SAHİH-İ BUHARİ

Bablar - Konular - Numaralar

KİTABU’L-EDEB

<< 1987 >>

EK SAYFA – 1987-3

باب: المقة من الله تعالى.

41. SEVGİ ALLAH TEALA'DANDIR

 

حدثنا عمرو بن علي: حدثنا أبو عاصم، عن ابن جريج قال: أخبرني موسى بن عقبة، عن نافع، عن أبي هريرة،

 عن النبي صلى الله عليه وسلم قال: (إذا أحب الله العبد نادى جبريل: إن الله يحب فلاناً فأحبه، فيحبه جبريل، فينادي جبريل في أهل السماء: إن الله يحب فلاناً فأحبوه، فيحبه أهل السماء، ثم يوضع له القبول في أهل الأرض).

 

[-6040-] Ebu Hureyre'den rivayete göre "Nebi Sallallahu Aleyhi ve Sellem şöyle buyurdu: Allah bir kulu sevdi mi Cibril'e: Şüphesiz Allah filanı sever.
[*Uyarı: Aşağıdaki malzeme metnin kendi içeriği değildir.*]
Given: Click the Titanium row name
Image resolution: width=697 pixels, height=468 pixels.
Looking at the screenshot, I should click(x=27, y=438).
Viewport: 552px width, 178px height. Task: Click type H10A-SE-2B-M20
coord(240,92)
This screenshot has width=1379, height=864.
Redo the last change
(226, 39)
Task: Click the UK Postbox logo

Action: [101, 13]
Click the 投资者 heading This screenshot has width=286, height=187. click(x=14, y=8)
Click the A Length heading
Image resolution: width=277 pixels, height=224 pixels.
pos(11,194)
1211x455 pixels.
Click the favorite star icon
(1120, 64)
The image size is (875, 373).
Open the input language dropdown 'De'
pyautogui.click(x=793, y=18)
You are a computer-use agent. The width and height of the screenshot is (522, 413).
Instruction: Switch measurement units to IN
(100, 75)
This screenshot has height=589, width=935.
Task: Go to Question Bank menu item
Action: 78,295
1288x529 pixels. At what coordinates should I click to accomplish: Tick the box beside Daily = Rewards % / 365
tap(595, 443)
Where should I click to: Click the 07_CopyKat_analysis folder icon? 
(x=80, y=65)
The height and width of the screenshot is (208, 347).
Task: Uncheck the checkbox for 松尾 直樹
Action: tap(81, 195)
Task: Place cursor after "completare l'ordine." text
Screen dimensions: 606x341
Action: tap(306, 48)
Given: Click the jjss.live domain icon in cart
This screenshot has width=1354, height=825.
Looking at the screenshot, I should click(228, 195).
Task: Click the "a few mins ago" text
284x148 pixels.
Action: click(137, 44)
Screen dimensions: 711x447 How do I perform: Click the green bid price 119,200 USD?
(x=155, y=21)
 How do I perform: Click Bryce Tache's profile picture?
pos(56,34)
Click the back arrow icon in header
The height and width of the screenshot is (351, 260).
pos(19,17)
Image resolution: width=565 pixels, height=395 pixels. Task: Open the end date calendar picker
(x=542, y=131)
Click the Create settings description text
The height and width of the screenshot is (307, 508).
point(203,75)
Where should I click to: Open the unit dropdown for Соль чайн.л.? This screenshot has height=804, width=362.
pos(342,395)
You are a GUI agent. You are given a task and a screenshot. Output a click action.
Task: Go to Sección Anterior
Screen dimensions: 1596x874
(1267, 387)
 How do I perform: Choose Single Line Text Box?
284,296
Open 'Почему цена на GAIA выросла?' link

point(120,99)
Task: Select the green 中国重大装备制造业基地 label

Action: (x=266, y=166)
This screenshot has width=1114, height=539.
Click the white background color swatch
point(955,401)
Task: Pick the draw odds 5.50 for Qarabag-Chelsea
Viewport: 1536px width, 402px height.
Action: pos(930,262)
Bu sebeple sen de onu sev, diye nida eder. Bunun üzerine Cibril de o kişiyi sever. Sonra Cibril de semadakiler arasında:

 

Şüphesiz Allah filanı sever, siz de onu seviniz, diye nida eder. Semadakiler de o kişiyi sever. Sonra da yerde bulunanlar arasında o kişiye (karşı) kabul (sevgi) yerleştirilir."

 

 

Fethu'l-Bari Açıklaması:

 

"Sevgi Allah'tandır." Yani başlangıcı Allah'tandır. (Başlıktaki): "el-Mikatu" kelimesi sevgi demektir. Bu başlık, aslında başlıkta yer alan bu hadise yakın bir rivayette vaki olmuş bir ziyadenin lafzıdır, ama bu fazlalık Buhari'nin şartına uygun olmadığından adeti üzere başlıkta ona işaret etmiştir. Bu fazlalığı ile hadisi Ahmed ve Taberani, Ebu Umame'den Nebie ref ederek şöylece rivayet etmişlerdir: "Sevgi (el-mikatu) Allah'tandır, güzel bir şekilde anılış da semadandır. Allah bir kulu sevdi mi ... " deyip hadisi zikretmişlerdir.

 

"Allah bir kulu sevdi mi". Bu hadisin bazı rivayet yollarında bu sevginin sebebi ve bununla neyin kastedildiği de zikredilmiştir. Sevban'ın rivayet ettiği hadiste şöyle denilmektedir: "Şüphesiz kul yüce Allah'ın razı olacağı işleri araştırır, durur. O bu halini sürdürüp gider. Nihayet (yüce Allah) şöyle buyurur: Ey Cibril, benim filan kulum beni razı etmenin yollarını arıyor. Dikkat edin ki şüphesiz benim rahmetim onun hakkında galip gelmiştir." Bu hadisi Ahmed ve el-Evsat'ta Taberani rivayet etmişlerdir. Daha sonra er-Rikak bölümünde gelecek olan Ebu Hureyre'nin rivayet ettiği hadis de buna şahitlik eder. Bu hadiste şu ifadeler geçmektedir: "Kul bana nafilelerle yaklaşıp durur ve nihayet onu severim ... "

 

"Sonra da yerdekiler arasında o kişiye (karşı) kabul (sevgi) yerleştirilir." Bu başlıktaki hadiste geçen "kabul"den kasıt, kalplerin sevgi ile, ona meyletmekle ve ondan razı olmakla ona yönelmeleridir.

 

Bu hadisten insanların birisini kalpten sevmelerinin, Allah'ın da o kimseyi sevdiğinin alameti olduğu anlaşılmaktadır. Daha önce Cenazeler bölümünde geçmiş olan: "Sizler yeryüzünde Allah'ın şahitlerisiniz"(1367.hadis) hadisi bunu desteklemektedir.

 

Allah'ın sevgisinden maksat, kul için hayrı murat etmesi ve onun için sevabın has ıl olmasıdır. Meleklerin sevgisinden maksat, meleklerin o kimseye mağfiret, iki dünya hayrını dilemeleri, yüce Allah'a itaat eden ve onu seven bir kişi olduğundan ötürü de kalplerinin ona meyletmesidir. Kulların onu sevmeleri de onda hayır olduğuna inanmaları, mümkün olduğu kadar ona gelecek kötülükleri önlemek istemeleridir.